Task prompt: Reply with one number: the count of lines in the listing that contain the string "dimensions".

Material to process:
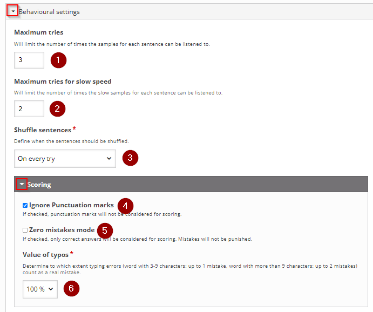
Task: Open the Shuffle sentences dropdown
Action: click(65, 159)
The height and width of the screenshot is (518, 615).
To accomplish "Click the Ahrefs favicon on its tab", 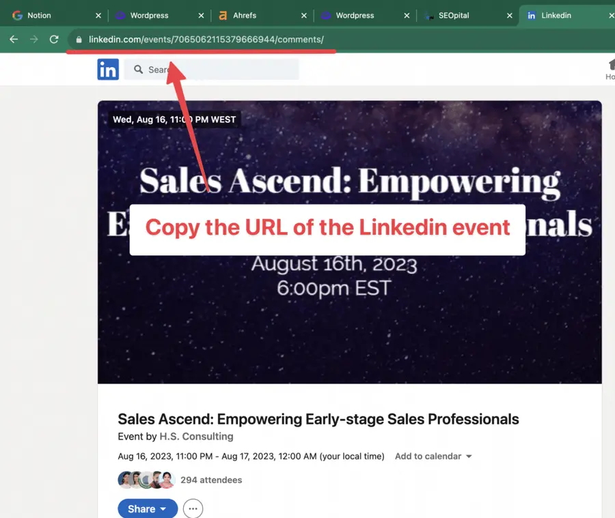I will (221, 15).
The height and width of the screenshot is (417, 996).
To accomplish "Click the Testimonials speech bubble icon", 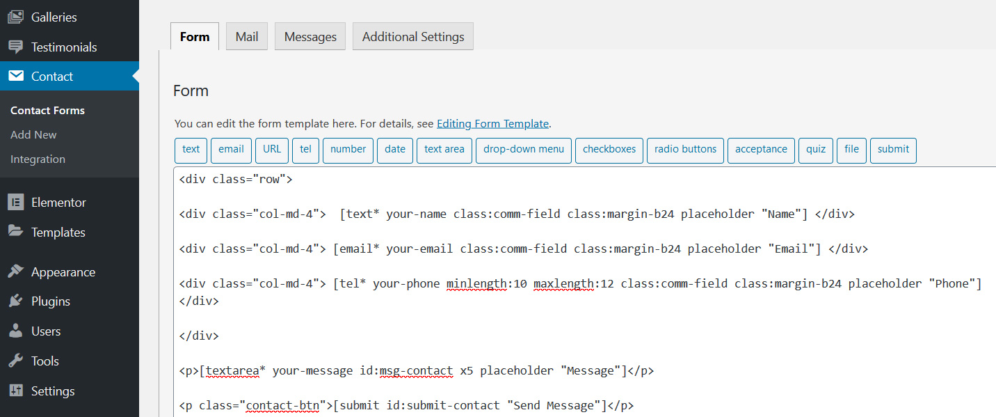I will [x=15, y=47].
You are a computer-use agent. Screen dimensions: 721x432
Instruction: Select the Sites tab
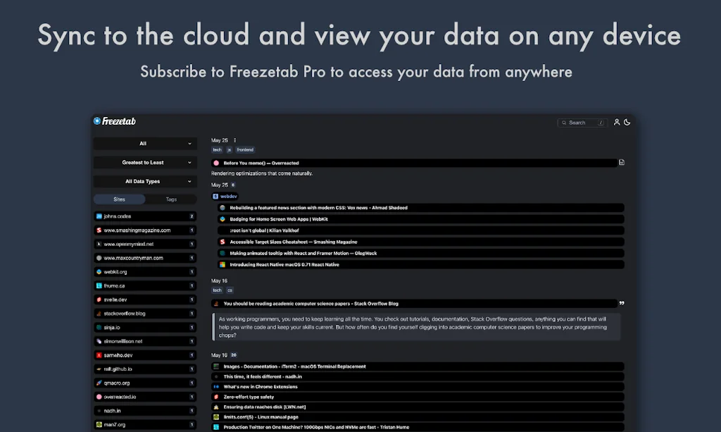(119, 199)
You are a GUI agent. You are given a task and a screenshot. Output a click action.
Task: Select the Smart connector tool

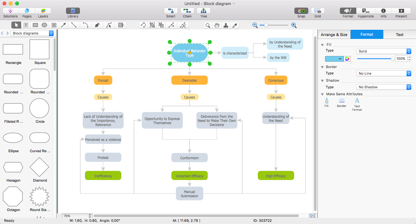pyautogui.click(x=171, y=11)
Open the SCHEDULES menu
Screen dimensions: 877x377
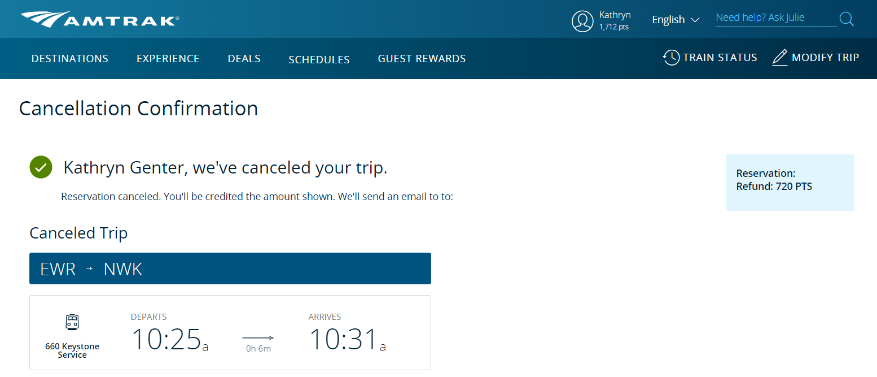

Exercise result: 2